Text under study:

Pray with the Pope: September 2017
Faith and the Parish
That our parishes may be places where faith is communicated and charity is seen.
Most Catholics don’t preach the Gospel on commuter trains or on street corners. Maybe we should, but the fact is that historically the great engines of evangelisation have been our institutions: our hospitals and clinics, our schools and universities, and our parishes.
Witnessing in Concrete Ways
In our mission territories, institutions promoting health and education have been part and parcel of our missionary strategy. These were run by religious and were dependent on a generous supply of religious vocations—though today we are slowly learning how to keep them functioning under lay leadership.
Where religious vocations are in decline, the most obvious Catholic institution still standing is the parish. This makes this month’s papal intention doubly important: that parishes be animated by a missionary spirit, not just a spirit of maintenance.
They must be places where insiders and outsiders experience faith in action. They must witness in concrete ways to the love of God — caritas.
Parish Priests and Catechetical Teams
This places a heavy responsibility on the parish priest — to give the kind of leadership which empowers people to play their full part in communicating the faith and showing forth the love of God.
The catechetical team who are at the forefront of the evangelisation effort has a particular need for the parish priest’s encouragement. A question that priests might ask themselves is how often they turn up to support their catechists or their RCIA animators, their evangelical frontline.
A more fundamental question here is: Does the parish priest in fact see himself as a missionary, regardless of whether he is a diocesan priest or a religious? Moreover, is he willing to go out and preach the Gospel where it is needed?

Prompt 1: According to the reflection on parishes, which Catholic institution is still standing where religious vocations are in decline?
Prompt 2: Reproduce word for word the passage of the reflection on parishes starting with "Pray with the" and going on through "and our parishes.".
Prompt 3: Write the next part of the reflection on parishes, picking up after its final sentence.
The material after this point stands apart from the reflection on parishes.

Data segment:
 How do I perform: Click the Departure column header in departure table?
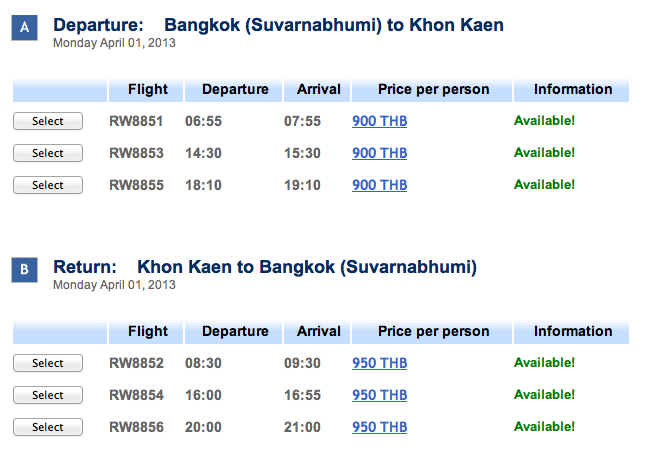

Final answer 1: The parish.

Final answer 2:
Pray with the Pope: September 2017
Faith and the Parish
That our parishes may be places where faith is communicated and charity is seen.
Most Catholics don’t preach the Gospel on commuter trains or on street corners. Maybe we should, but the fact is that historically the great engines of evangelisation have been our institutions: our hospitals and clinics, our schools and universities, and our parishes.

Final answer 3:
New Neighbourhoods
Location is clearly a vital consideration and it requires creative planning at the parish and diocesan level. You cannot preach the Gospel where the population has disappeared. Decisive leadership is needed to position the Church in new neighbourhoods.
Or perhaps the traditional population has been replaced by immigrants. Outreach then obviously means welcoming the newcomers and finding out about them and their culture.
In parts of the US, the clergy need to be fluent in both Spanish and English. If we do not reach out like this, Catholic immigrants will drift to those churches with such wonderfully charismatic names as Rivers of Fire Ministries. Our parishes may not have very incandescent-sounding names but that won’t matter if they do have the fire of Gospel zeal. But do they? Do we?

Going to where the people are: Fr Herman Giraldo, Durban port chaplain for the Apostleship of the Sea, with some crew members from the container ship Seroja Lima.
Shopping Malls and Airports
Some have suggested that some of our churches should be in or near shopping malls, visible and close to where people are to be found in their daily, working lives.
Similar initiatives have been taken in busy airports, with chaplains being at the service of travellers and workers.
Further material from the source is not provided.